**Exercise requirements**.
1) In the forum thread on whether God calls His elect through a false gospel, where does lynnie say the people they met were saved?
2) Please revise the forum thread's passage, everything from "I don't know and" down to "saved under a false teacher.", with "unequivocally" replaced by "emphatically".
3) Carry on the forum thread about God calling His elect through a false gospel, picking up after its last post.

**Passage provided**.
# Does God Call His Elect by means of a false gospel?



## Amazing Grace (Dec 16, 2009)

As an offshoot from the OR death thread, perhaps we can discus this question here. Will an elect of God be called or converted under a false prophet such as Oral Roberts? I agree he may be called out, but will he remain under a false persons teachings and still converted? There are way too many warnings in scripture about false prophets and how we should treat them. 

What ye think?


----------



## Michael Doyle (Dec 16, 2009)

I don't know and I don't know how any of us could answer that question absolutely. I of course want to say unequivocally no, but that is hidden knowledge I am not given to know.

With respect to the first part of the question, the answer must be yes, an elect man or woman can be saved under a false teacher.


----------



## Andres (Dec 16, 2009)

yes, I do think God's elect can be converted under a false teacher. I think there are all types/levels of false teachers out there today. Obviously some are worse than others. In Robert's case I certainly agree he had *serious* error in his teachings, but I believe he also taught the very basic tenet of Christianity and that is salvation through faith in Christ alone. So even though someone under the ministry of Roberts would learn all sorts of ridiculous, unbiblical teachings, they would also pick up repentance and trust in Christ.


----------



## lynnie (Dec 16, 2009)

I've met a number of people that came out of the RCC. They were saved while in it, but got out. Wherever the bible is read, people can be saved.


----------



## Fly Caster (Dec 16, 2009)

Amazing Grace said:


> Does God Call His Elect by means of a false gospel?



God does sometimes call His elect by a bit of truth contained in an otherwise false gospel. Roberts was not a false teacher in the sense that everything that he said was in error-- his false gospel was a bit of truth mixed with a bit of error. The error is deadly, but the truth gives life. God may work in a saving way by using the life-giving part to bring forth life and nullify the effects of the poison. The other, and far more tragic, part of the equation is that many have imbibed deeply the poison which has had it's natural, unmitigated effect on them.


----------



## Amazing Grace (Dec 16, 2009)

Can we point to any biblical example of this happening? I am not aware of any. In fact the biblical revelation says the exact opposite. Let us for a second take our 'charity hats' off and hash this out. I am not speaking of being ignorant of truth, I am asking is if a person sits under the teachings of one as OR et al, and gives a hearty Amen to what he says, how can he believe a lie or lies, and still be considered regenerated when Christ said the Spirit will lead them into all truth.


----------



## Andres (Dec 16, 2009)

lynnie said:


> I've met a number of people that came out of the RCC. They were saved while in it, but got out. Wherever the bible is read, people can be saved.

**Supplied records**.
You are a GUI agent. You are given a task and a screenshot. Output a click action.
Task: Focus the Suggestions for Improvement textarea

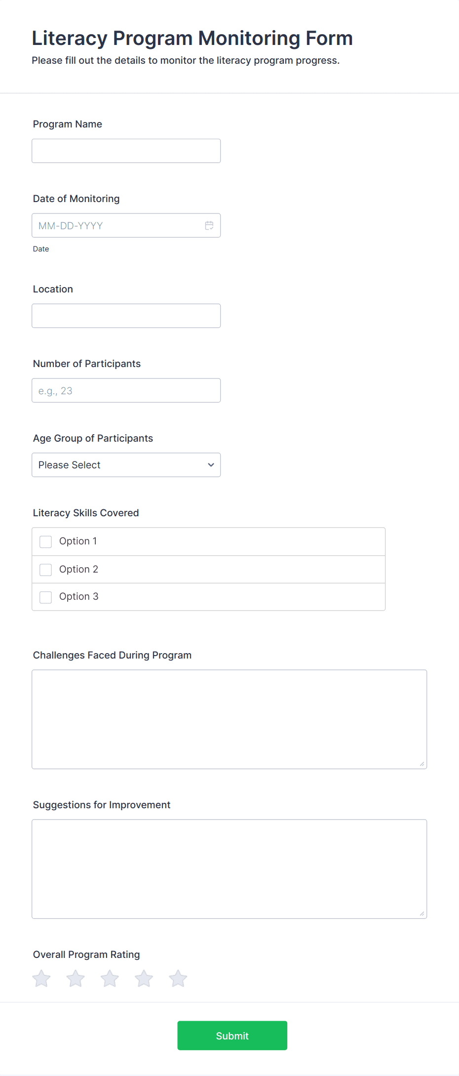229,869
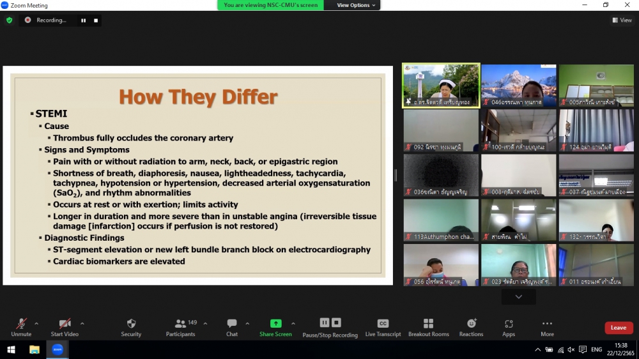This screenshot has width=639, height=359.
Task: Click the red Leave button
Action: click(x=618, y=328)
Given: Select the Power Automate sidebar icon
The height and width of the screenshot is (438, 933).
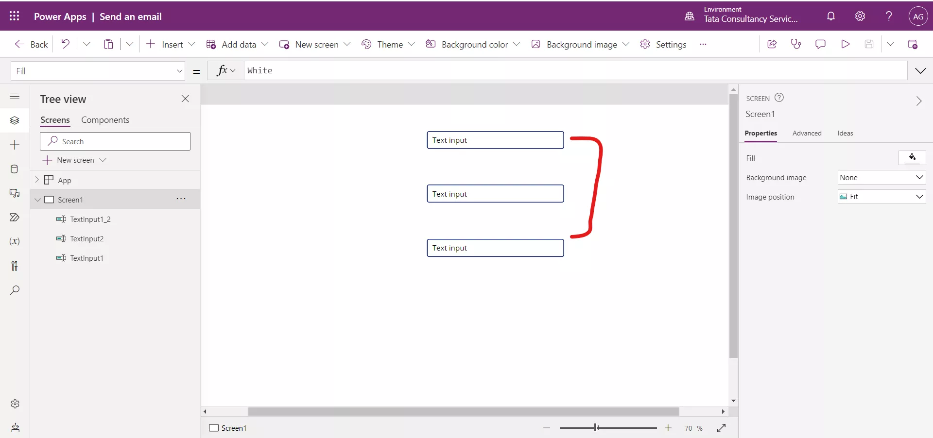Looking at the screenshot, I should coord(15,217).
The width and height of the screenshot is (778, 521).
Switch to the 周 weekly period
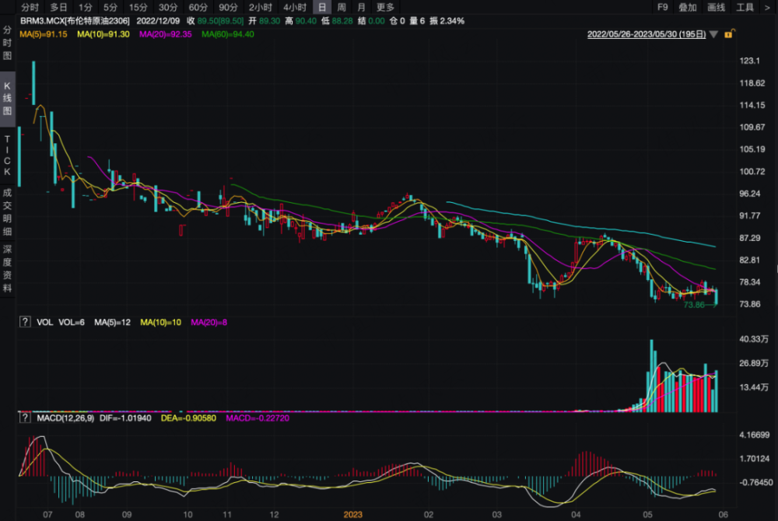[x=342, y=7]
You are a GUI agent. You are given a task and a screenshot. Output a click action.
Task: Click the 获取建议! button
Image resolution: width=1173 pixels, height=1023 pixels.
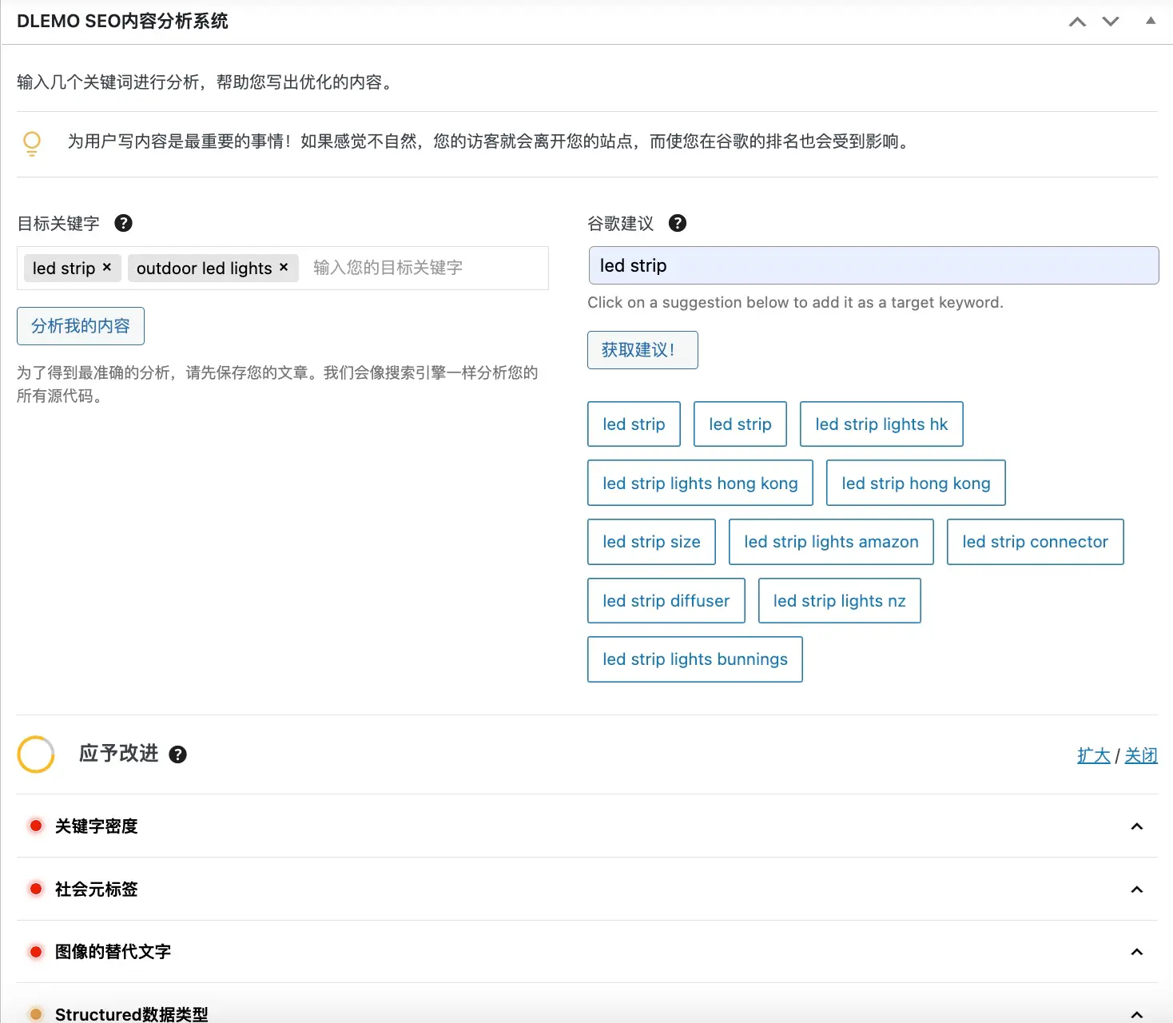coord(642,350)
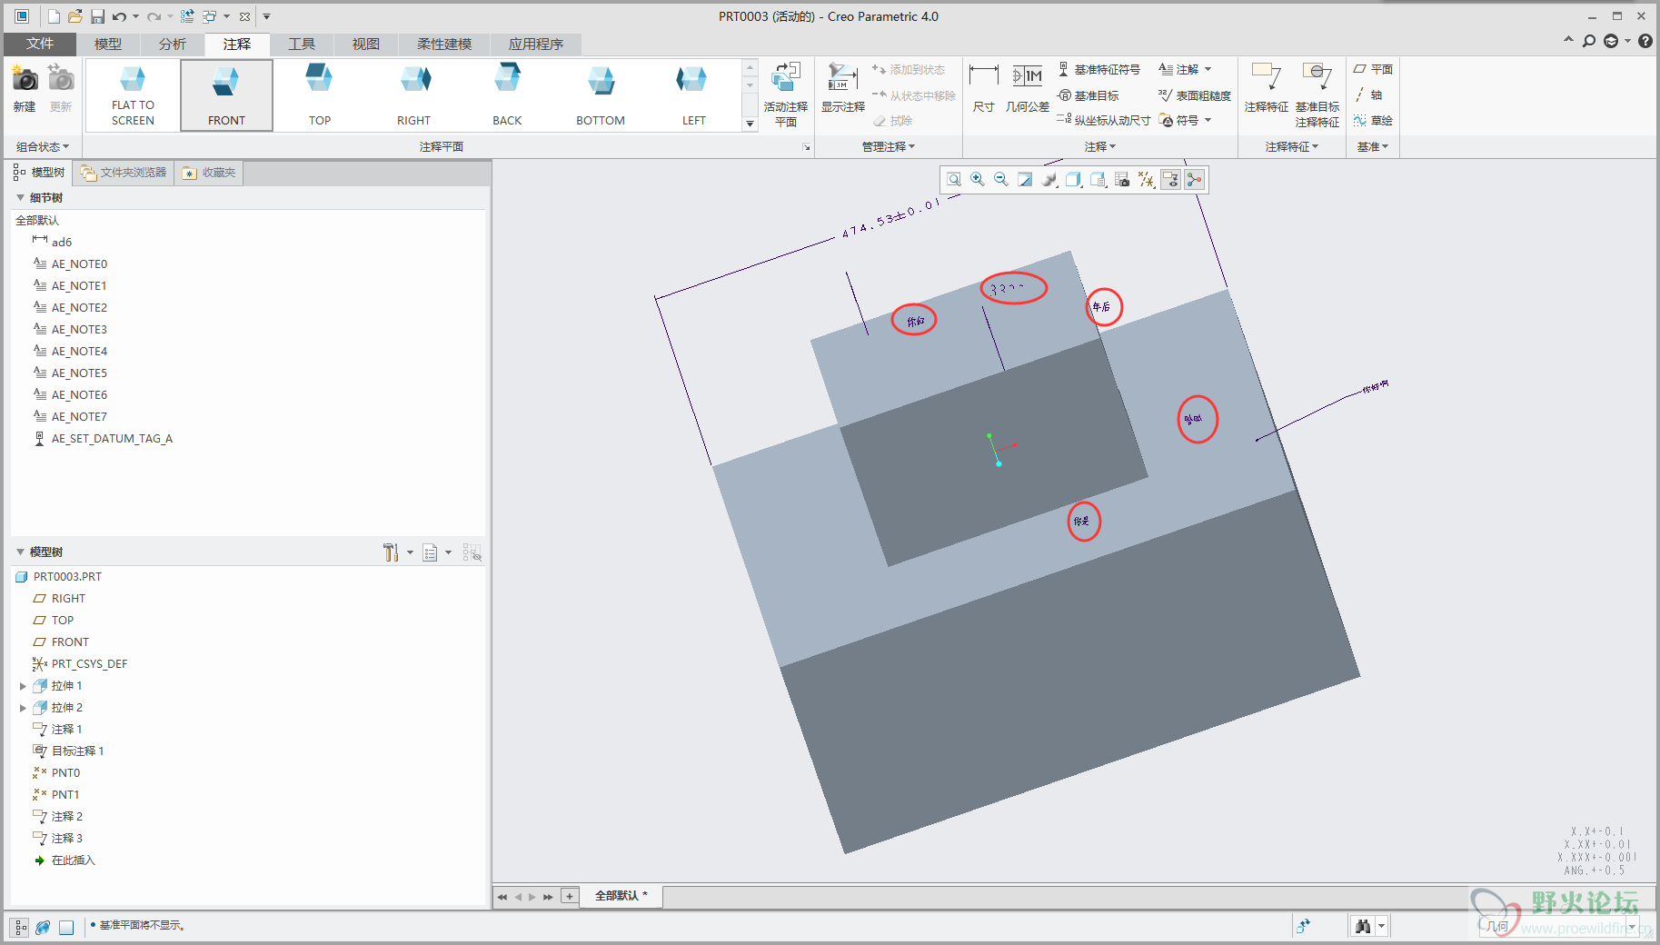Expand the 拉伸 2 feature node
Image resolution: width=1660 pixels, height=945 pixels.
click(x=23, y=708)
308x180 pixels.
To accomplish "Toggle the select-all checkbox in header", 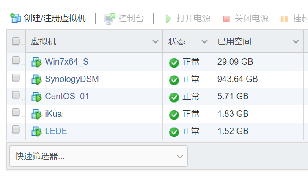I will [x=16, y=41].
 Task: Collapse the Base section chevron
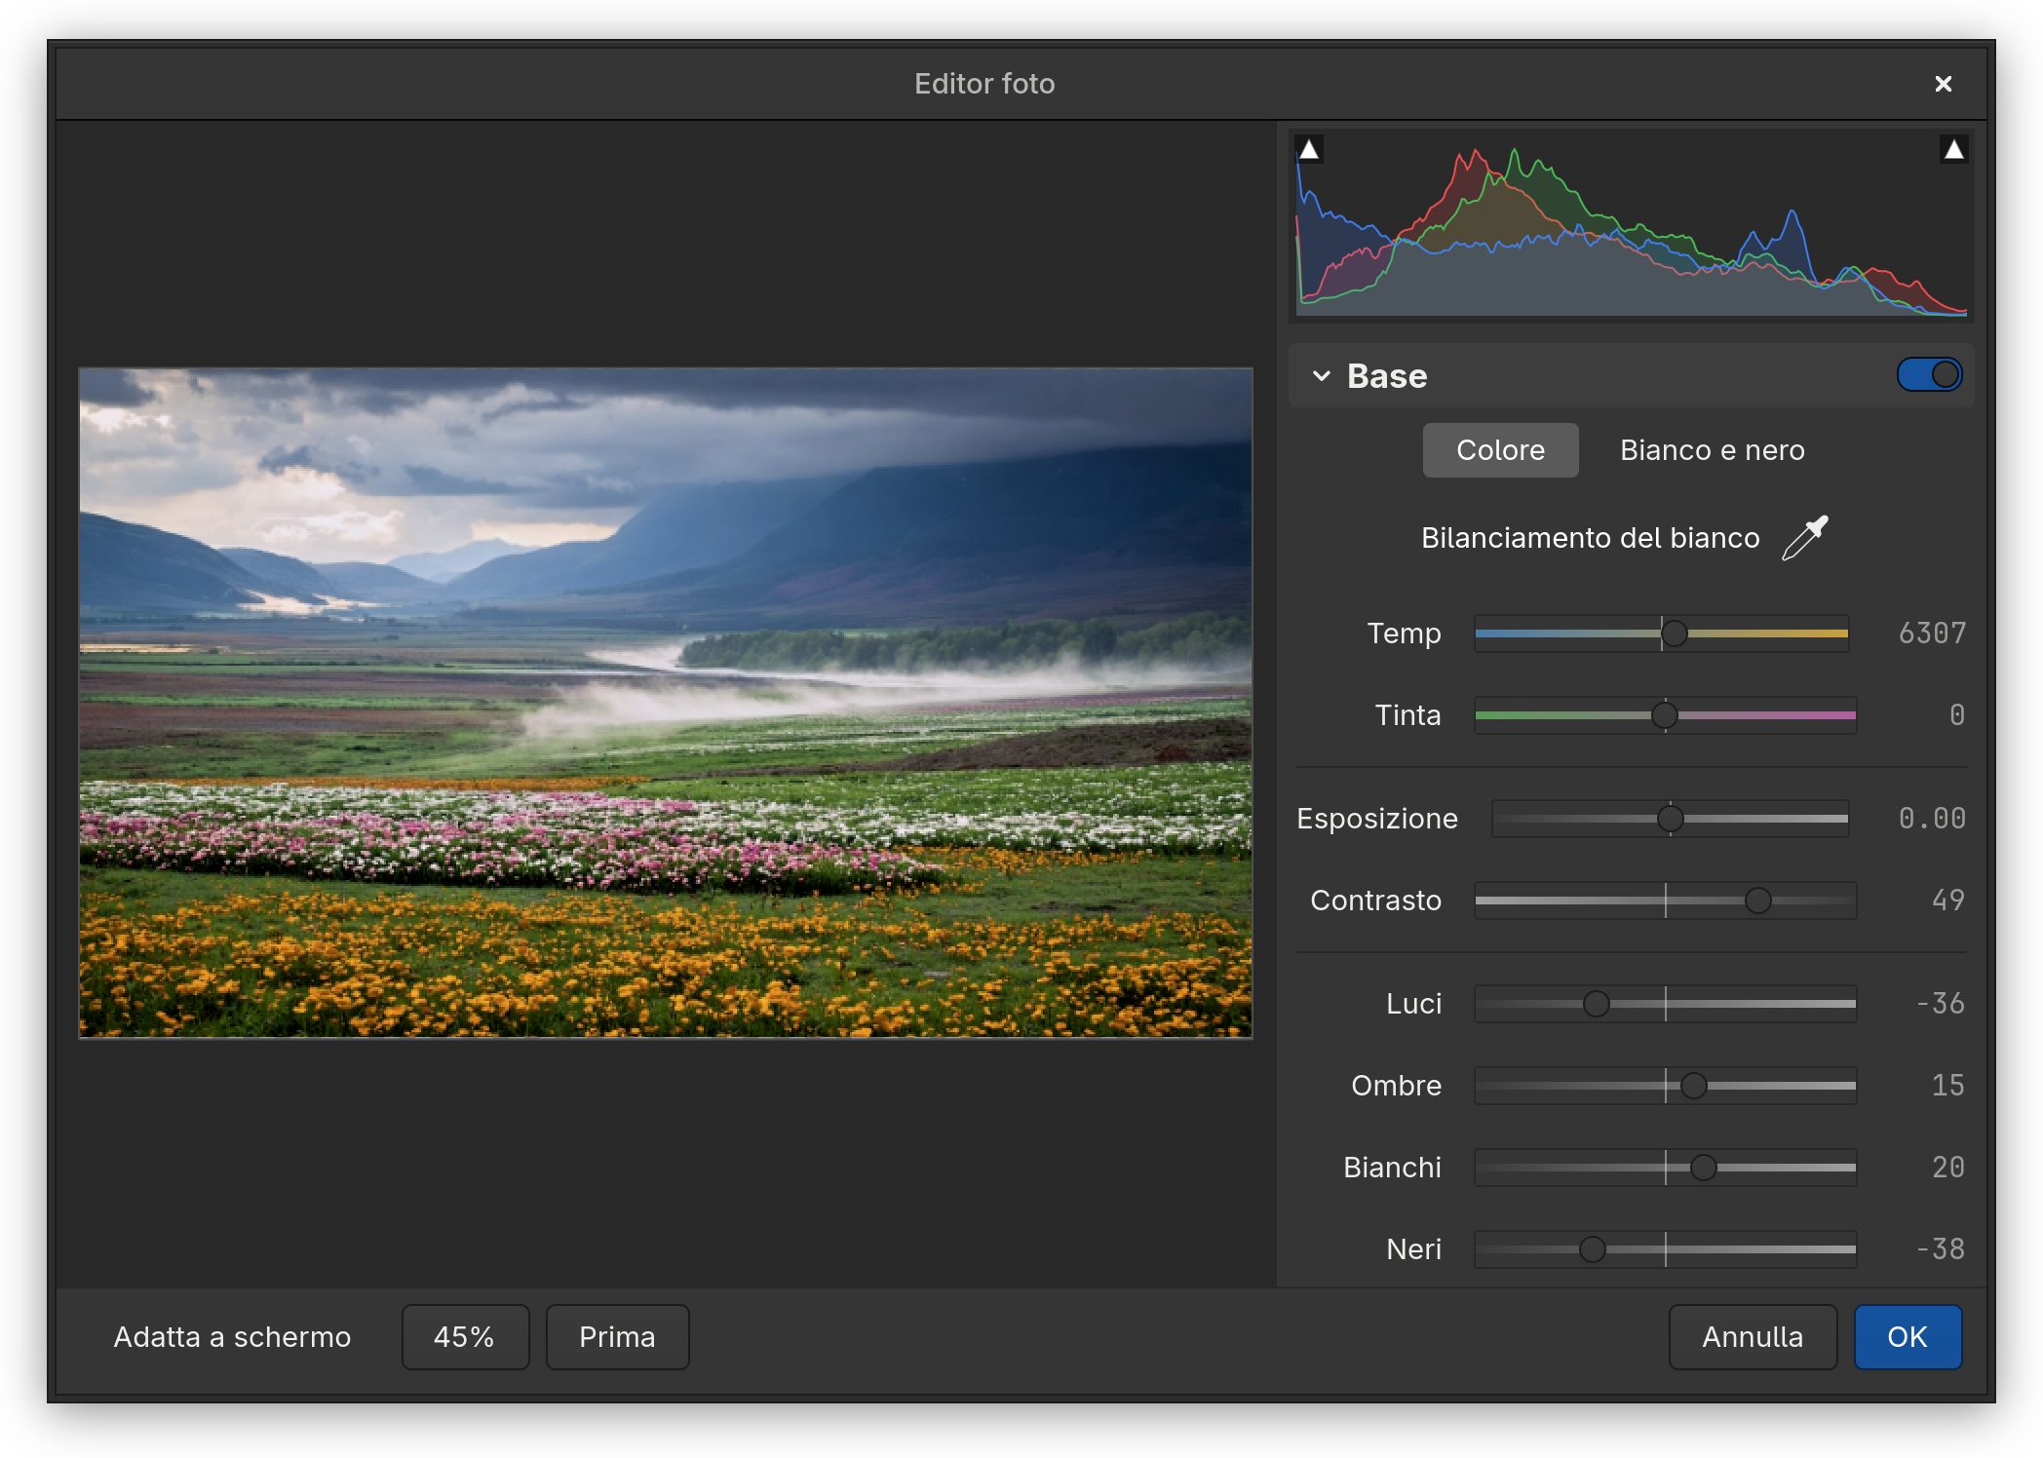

**The responses**.
1) They were saved while in the RCC, before getting out.

2)
I don't know and I don't know how any of us could answer that question absolutely. I of course want to say emphatically no, but that is hidden knowledge I am not given to know.

With respect to the first part of the question, the answer must be yes, an elect man or woman can be saved under a false teacher.

3)
Now see this is interesting. RCC is Roman Catholic church correct? I am very leery of salvation through the Roman Catholic church because they do not teach the true gospel at all! As I stated earlier, all that would be needed to be taught would be faith in Christ alone for salvation. Rome does not teach this. I was raised in the Catholic church and i was as lost as I could be. I was saved in a Pentecostal church because even though they taught lots of other error, faith in Christ alone was taught for salvation. 
Of course if you say you know people who came to faith in the RCC, then I believe you Lynnie. I would however be interested to hear how they did it.


----------



## CharlieJ (Dec 16, 2009)

*2 questions*



Amazing Grace said:


> As an offshoot from the OR death thread, perhaps we can discus this question here. Will an elect of God be called or converted under a false prophet such as Oral Roberts? I agree he may be called out, but will he remain under a false persons teachings and still converted? There are way too many warnings in scripture about false prophets and how we should treat them.
> 
> What ye think?



Your subject line asks one question, and your text another. No, of course no one can be truly converted by means of a false gospel. That's just self-contradictory, since the gospel is God's power for salvation (Rom. 1:16).

Also, no, no one could be saved primarily by means of a false teacher, since the biblical definition of a false teacher is someone who perverts the gospel (read 2 Peter 2). That's an important distinction to keep in mind; not everyone with erroneous theology is a ψευδοδιδασκαλος as described in the NT. 

However, someone could be saved while under the ministry of a false teacher by some other means, such as personal Bible reading or the influence of a friend or a preacher on the radio. I trust that the Lord would eventually bring a person out of such an environment into some sort of Bible-believing group.


----------



## Fly Caster (Dec 16, 2009)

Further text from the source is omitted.